Facts and Principles of World Petroleum Occurrence — Memoir 6, 1980
Pages 1002-1002
Symposium Abstracts

Predicting Stratigraphic Traps: Abstract

Robert J. Weimer1

Exploration for stratigraphic traps during the past 30 years has emphasized prediction of areas where porous and permeable reservoir rocks change into impermeable strata in a favorable structural position for petroleum entrapment. Efforts have been directed to areas where production is known from structural or other traps. Use of the depositional environment as a paleogeomorphic indicator has permitted determination of the geometry of reservoir rock, and has aided in predicting porosity trends. Regional stratigraphic analyses of ancient basins have been especially helpful in locating and predicting high-energy shoreline deposits and associated porosity trends, but less useful in predicting porosity trends associated with other depositional environments.

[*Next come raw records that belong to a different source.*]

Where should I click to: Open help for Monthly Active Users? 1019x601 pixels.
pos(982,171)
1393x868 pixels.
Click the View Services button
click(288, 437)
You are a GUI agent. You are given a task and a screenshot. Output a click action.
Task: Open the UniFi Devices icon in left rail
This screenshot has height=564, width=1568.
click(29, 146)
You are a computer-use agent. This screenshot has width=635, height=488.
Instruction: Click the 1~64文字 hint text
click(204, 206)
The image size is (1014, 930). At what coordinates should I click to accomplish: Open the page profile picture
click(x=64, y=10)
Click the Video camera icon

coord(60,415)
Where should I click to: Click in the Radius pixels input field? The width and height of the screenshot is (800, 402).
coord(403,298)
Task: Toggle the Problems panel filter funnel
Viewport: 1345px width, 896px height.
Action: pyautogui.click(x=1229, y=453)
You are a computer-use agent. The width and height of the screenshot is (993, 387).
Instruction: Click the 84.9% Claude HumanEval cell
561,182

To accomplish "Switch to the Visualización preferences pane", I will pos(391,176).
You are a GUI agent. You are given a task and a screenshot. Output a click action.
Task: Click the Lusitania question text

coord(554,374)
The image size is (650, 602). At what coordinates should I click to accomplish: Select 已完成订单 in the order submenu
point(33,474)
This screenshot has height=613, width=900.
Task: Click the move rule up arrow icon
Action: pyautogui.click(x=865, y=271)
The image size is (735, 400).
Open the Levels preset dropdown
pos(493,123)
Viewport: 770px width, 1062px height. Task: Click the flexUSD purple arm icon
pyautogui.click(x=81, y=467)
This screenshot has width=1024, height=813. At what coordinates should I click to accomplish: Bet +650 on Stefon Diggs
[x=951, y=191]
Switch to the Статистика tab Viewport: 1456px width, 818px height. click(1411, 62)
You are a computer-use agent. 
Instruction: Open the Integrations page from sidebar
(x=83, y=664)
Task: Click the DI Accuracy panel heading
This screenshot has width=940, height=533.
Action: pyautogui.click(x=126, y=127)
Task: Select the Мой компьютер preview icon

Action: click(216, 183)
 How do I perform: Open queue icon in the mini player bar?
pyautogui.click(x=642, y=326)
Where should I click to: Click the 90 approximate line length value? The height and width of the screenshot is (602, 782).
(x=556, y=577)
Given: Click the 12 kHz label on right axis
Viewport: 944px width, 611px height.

The question of why one area of good reservoir rock is productive of petroleum, while other similar areas are not, has long been an enigma in stratigraphic-trap exploration. New scientific advances hold promise of an answer to this question for many prospective basins. Organic geochemists now can more accurately evaluate source rocks, finger-print crude oil to trace migration paths, and determine time of migration by paleotemperature studies. Sedimentary petrologists can more effectively analyze the diagenetic history of a reservoir rock, and trace the evolution of both primary and secondary porosity and permeability, especially in relation to the time of migration and development of the trap. Mechanical log suites now give the geologist and geophysicist more accurate tot Is and methods for analyzing porosity, fluid content and other physical properties of reservoir and non-reservoir rocks. Further, borehole data, and advances in seismic data acquisition and processing, have opened the field of stratigraphic-trap exploration to seismologists. Finally, combining recent advances in the fields of paleontology, sedimentation, petrology and plate tectonics, the stratigrapher can now predict more accurately the influence of intra-basin tectonics on the deposition and distribution of reservoir strata, and describe changes in the structural configuration of a stratigraphic trap through geologic time.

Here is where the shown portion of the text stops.